━━ Source document ━━

Phoenix phoenix-docs-gap-audit

install
source · Clone the upstream repo
git clone https://github.com/Arize-ai/phoenix
Claude Code · Install into ~/.claude/skills/
T=$(mktemp -d) && git clone --depth=1 https://github.com/Arize-ai/phoenix "$T" && mkdir -p ~/.claude/skills && cp -r "$T/.agents/skills/phoenix-docs-gap-audit" ~/.claude/skills/arize-ai-phoenix-phoenix-docs-gap-audit && rm -rf "$T"
manifest: .agents/skills/phoenix-docs-gap-audit/SKILL.md
source content

Phoenix Docs Gap Audit

Find everything in the Phoenix repo that shipped recently without proper documentation. The output is a gap report — not release notes, not new docs. The gap report tells the user (or a follow-up skill) exactly what is missing, where it should live, and what the new content should say, grounded in real code.

This skill is deliberately thorough. Documentation gaps are expensive: users hit undocumented features blind, stale examples teach wrong APIs, and in-code docstrings go missing silently because nothing fails CI. A good audit reads the actual code, cross-references every doc surface, and produces a report a maintainer can act on without re-doing the investigation.

━━━

▶ **Explore the material**
[a] In the Phoenix docs gap audit text, why do in-code docstrings go missing silently?
[b] Pick up the Phoenix docs gap audit description after its final sentence and keep writing.

━━ Data listing ━━

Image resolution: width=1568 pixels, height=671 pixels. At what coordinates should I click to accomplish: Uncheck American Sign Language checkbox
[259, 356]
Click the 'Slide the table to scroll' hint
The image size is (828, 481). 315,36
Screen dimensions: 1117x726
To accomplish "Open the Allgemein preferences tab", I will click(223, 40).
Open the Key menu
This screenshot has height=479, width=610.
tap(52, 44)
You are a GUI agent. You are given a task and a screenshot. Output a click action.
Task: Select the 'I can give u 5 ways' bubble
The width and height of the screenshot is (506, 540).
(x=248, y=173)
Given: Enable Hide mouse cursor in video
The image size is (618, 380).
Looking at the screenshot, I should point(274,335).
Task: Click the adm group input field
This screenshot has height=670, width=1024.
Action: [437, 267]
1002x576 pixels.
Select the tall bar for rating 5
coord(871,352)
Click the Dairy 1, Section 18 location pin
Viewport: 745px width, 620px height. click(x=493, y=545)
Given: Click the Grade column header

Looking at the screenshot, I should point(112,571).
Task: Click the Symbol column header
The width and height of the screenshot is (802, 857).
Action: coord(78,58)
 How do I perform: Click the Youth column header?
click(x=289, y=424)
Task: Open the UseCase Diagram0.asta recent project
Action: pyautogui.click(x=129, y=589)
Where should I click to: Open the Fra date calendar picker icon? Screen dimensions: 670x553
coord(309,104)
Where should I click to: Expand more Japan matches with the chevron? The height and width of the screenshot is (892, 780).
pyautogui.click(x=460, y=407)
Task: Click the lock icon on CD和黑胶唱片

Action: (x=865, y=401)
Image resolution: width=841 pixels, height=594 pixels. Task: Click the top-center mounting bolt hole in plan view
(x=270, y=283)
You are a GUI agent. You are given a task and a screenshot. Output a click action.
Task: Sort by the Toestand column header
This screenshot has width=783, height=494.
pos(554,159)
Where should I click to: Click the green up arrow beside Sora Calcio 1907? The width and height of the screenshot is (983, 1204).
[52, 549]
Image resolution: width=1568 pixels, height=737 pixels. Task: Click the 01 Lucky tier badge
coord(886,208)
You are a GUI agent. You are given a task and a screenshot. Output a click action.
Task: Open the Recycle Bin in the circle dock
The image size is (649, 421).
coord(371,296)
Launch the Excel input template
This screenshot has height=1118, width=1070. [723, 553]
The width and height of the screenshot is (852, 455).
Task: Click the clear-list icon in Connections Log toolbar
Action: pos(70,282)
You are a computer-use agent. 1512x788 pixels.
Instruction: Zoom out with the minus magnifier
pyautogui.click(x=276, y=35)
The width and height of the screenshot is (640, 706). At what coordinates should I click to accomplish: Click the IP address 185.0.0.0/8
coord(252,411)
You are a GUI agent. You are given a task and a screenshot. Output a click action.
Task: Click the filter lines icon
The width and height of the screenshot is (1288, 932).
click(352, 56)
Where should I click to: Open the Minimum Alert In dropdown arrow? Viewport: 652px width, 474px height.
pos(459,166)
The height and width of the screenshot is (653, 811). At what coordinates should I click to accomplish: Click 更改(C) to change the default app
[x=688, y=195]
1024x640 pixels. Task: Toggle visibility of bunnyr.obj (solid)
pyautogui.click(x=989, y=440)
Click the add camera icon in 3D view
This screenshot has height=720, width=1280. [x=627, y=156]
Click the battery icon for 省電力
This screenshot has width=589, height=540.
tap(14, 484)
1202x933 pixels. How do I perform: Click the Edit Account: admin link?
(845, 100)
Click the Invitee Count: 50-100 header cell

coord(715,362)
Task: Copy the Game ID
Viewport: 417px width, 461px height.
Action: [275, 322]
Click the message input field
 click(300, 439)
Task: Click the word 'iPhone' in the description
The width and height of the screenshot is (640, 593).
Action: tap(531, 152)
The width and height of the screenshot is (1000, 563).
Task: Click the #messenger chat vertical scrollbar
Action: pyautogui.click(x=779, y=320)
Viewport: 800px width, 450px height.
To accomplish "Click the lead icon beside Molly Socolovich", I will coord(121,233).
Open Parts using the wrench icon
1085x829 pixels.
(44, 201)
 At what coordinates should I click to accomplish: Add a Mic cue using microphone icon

━━━

▶ **Responses by task**
[a] Because nothing fails CI.

[b]
Scope — what counts as "documentation"

Phoenix has several doc surfaces. A feature can be fully released and still be undocumented on most of them. Audit all of these:

SurfaceLocationTool
User-facing product docs
docs/phoenix/**/*.mdx
Mintlify
Server README
README.md
GitHub landing
Python package READMEs
packages/*/README.md
PyPI landing
TS package READMEs
js/packages/*/README.md
npm landing
Python built-in API docs
packages/*/docs/source/
Sphinx
TS built-in API docs
js/packages/*/typedoc.jsonc
, TSDoc in
src/
TypeDoc
Python docstringsclass/function docstrings in
src/
inline
TypeScript TSDoc
/** */
on exported symbols in
src/
inline
Code commentsnon-obvious logic in any
src/
inline
llms.txt
docs/phoenix/llms.txt
machine-readable docs index
Onboarding snippets
js/packages/phoenix-client/src/onboarding/
and similar
in-product

Missing from any of these is a gap. Stale (contradicts current code) is also a gap, and is more dangerous than missing because it teaches users the wrong thing.

Workflow

Phase 1: Gather commits

Default window is the last 7 days on

main
. The user may override (e.g., "since last release", "last month", a specific tag range). Translate their phrasing into a concrete range before running anything.

Always audit

origin/main
, not the local
main
branch.
Local
main
is routinely stale by dozens of commits in active repos — if you audit the stale tip you will silently miss every feature and every breaking change that shipped after your last
git pull
. An early iteration of this skill missed a major breaking change this way.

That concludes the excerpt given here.